Administration and User Management
User management in Prividium™ controls who can access your network and what actions they can perform. The system combines users (individual identities) and roles (permission groups) to provide flexible, granular access control. Administrators configure both through the Admin Dashboard.
Admin Panel
The Admin Dashboard provides a user interface for permission management where administrators configure data access rules and monitor system access patterns. Only designated admins can access the Admin Dashboard to manage users, roles, and contract permissions.
The initial admin is defined when the Prividium™ API launches. To add more admins, the initial admin must manually grant other users the admin role. The admin status itself is a role that can be assigned to users.

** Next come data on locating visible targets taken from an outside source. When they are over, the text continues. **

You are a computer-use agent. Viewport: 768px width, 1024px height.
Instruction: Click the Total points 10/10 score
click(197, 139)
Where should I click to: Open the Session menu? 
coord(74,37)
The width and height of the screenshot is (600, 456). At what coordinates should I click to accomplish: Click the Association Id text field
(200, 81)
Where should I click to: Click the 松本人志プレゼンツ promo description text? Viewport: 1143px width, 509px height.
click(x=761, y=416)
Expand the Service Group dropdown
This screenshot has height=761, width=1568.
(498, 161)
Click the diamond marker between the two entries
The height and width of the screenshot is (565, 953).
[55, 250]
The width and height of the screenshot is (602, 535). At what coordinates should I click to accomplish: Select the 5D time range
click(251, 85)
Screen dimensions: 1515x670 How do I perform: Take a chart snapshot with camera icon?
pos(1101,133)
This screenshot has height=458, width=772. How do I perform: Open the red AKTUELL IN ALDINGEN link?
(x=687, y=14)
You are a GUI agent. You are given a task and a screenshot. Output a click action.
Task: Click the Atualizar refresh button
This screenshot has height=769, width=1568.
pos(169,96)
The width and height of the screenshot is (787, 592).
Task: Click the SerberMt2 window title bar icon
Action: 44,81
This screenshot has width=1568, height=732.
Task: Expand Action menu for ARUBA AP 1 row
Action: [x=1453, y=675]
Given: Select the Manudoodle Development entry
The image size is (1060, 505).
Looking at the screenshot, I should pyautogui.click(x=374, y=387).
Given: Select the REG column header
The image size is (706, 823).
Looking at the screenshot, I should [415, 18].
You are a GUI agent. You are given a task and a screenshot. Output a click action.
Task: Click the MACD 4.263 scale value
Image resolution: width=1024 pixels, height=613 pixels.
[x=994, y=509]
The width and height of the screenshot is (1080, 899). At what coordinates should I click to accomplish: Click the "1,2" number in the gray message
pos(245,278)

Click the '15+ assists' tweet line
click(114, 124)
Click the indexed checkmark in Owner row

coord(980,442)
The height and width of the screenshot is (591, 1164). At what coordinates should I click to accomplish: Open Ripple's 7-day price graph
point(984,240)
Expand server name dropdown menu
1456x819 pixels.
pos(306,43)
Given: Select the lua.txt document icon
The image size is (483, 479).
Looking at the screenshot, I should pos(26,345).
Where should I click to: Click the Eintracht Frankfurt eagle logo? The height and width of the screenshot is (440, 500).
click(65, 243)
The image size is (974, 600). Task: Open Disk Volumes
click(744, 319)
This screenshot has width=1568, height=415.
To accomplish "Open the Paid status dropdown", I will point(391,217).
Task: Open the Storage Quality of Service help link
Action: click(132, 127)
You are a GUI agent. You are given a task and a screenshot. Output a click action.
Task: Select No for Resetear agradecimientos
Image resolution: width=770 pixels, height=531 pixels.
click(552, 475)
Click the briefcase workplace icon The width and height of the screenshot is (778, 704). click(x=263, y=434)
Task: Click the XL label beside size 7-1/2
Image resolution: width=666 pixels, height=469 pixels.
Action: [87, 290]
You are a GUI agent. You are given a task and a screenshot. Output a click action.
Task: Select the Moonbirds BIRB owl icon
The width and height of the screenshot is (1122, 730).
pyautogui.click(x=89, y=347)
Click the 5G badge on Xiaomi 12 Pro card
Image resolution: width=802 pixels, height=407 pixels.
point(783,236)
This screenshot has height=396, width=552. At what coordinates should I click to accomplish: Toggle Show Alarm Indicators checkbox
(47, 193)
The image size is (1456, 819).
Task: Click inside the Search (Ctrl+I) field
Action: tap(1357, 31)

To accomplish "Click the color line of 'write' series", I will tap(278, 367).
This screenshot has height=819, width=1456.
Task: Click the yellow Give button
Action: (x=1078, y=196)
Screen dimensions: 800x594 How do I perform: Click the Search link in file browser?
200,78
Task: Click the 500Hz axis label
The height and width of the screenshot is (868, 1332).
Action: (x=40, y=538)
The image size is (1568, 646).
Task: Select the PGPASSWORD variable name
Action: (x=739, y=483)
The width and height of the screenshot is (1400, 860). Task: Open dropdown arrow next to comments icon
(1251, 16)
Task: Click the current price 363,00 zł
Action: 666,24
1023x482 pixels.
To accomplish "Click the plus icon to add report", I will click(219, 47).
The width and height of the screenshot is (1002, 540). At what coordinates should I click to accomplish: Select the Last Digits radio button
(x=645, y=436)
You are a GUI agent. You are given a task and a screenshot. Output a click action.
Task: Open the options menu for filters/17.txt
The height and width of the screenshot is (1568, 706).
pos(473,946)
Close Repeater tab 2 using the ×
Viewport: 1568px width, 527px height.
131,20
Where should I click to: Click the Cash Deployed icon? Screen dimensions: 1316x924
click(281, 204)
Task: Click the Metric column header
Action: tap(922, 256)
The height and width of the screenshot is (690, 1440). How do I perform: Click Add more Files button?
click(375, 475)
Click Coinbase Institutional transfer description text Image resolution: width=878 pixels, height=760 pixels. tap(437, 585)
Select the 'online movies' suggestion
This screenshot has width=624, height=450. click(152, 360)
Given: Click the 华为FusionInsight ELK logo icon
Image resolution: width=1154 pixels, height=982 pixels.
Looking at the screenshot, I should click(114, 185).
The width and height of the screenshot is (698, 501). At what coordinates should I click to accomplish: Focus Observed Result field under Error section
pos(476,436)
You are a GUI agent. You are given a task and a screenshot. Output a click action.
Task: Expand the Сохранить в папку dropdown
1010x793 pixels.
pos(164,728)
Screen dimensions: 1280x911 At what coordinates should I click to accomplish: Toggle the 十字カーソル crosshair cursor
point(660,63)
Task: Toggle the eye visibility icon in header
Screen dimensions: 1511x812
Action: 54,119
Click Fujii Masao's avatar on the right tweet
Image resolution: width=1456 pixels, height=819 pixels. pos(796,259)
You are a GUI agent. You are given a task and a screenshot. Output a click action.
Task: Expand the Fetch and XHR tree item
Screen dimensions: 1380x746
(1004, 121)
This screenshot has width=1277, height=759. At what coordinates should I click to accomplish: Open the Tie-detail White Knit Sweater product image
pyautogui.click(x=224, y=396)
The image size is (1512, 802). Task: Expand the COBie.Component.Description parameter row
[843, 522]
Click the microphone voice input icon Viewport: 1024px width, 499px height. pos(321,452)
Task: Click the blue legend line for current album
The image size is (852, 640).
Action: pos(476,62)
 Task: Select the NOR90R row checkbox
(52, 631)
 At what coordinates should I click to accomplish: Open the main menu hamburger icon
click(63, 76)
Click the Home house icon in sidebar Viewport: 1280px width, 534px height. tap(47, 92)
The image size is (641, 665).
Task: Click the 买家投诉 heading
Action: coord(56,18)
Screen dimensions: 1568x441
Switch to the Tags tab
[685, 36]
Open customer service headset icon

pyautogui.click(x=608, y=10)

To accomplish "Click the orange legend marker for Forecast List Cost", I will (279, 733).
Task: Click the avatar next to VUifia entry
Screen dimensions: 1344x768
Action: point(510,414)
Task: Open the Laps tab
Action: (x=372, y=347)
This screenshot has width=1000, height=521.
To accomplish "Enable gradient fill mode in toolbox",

Through the Admin Dashboard, administrators can:
- View and search users including their emails, associated wallets, and assigned roles
- Add and remove users to control network access
- Create and manage roles to define access privileges
- Assign roles to users to grant specific permissions
- Configure contract permissions to control function-level access
Users
Users represent individual identities that can authenticate and interact with your Prividium™ network. Each user can authenticate through an identity provider like Okta, a crypto wallet via SIWE (Sign-In With Ethereum), or both methods.
Authentication Methods
Prividium™ supports three user types based on authentication:
| Type | Authentication | Managed From | Notes |
|---|---|---|---|
| OIDC user | OAuth 2.0 (OIDC providers) | Admin Dashboard | Linked by subject ID |
| Wallet user | SIWE | Admin Dashboard | Identified by wallet address |
| Hybrid user | OAuth 2.0 (OIDC providers) or SIWE | Admin Dashboard | Can use either method to authenticate |
Hybrid users provide flexibility, allowing authentication through either corporate identity systems or crypto wallets depending on the context.
User Capabilities
The Admin Dashboard provides comprehensive user management:
- Create users with email, subject ID, or wallet addresses
- Link multiple wallets to a single user identity
- Assign roles to define access permissions
- Edit user details including authentication methods and role assignments
- Remove users and revoke all associated access
All linked wallets inherit the same role-based permissions assigned to the user. Changes to user permissions take effect immediately, though users may need to refresh their session to see updated access.
Roles
Roles define access levels by grouping permissions that determine which contracts and functions users can call through the Proxy API. Each role represents a set of privileges that can be assigned to one or more users.
Role Management
Administrators create and manage roles through the Admin Dashboard:
- Create roles with descriptive names matching organizational structure
- Assign roles to users to grant permissions
- Combine multiple roles per user for flexible access control
- Update or delete roles as deployment requirements evolve
A user's effective permissions are the combination of all permissions granted to their assigned roles. This allows fine-grained control while maintaining simplicity through role-based grouping.
Common Role Patterns
| Role | Purpose | Typical Permissions |
|---|---|---|
| Admin | Full system management | Manage users, roles, permissions, and disclosure settings |
| Trader | Execute transactions | Write access to token contracts and trading functions |
| Auditor | Read-only observer | View contract data and public disclosures |
| Operator | System maintenance | Read/write access to operational contracts only |
Customize role names and scopes to match your organization's workflow and security requirements.
Access Control Flow
The user and role system integrates with Prividium's permission architecture:
- User authenticates via Okta or wallet signature
- System identifies user and retrieves assigned roles
- User calls contract function through Proxy API
- Prividium API checks if user's roles permit the function call
- Request proceeds or fails based on permission evaluation
This architecture separates identity management (users) from access control (roles and permissions), enabling flexible security policies that adapt to changing requirements.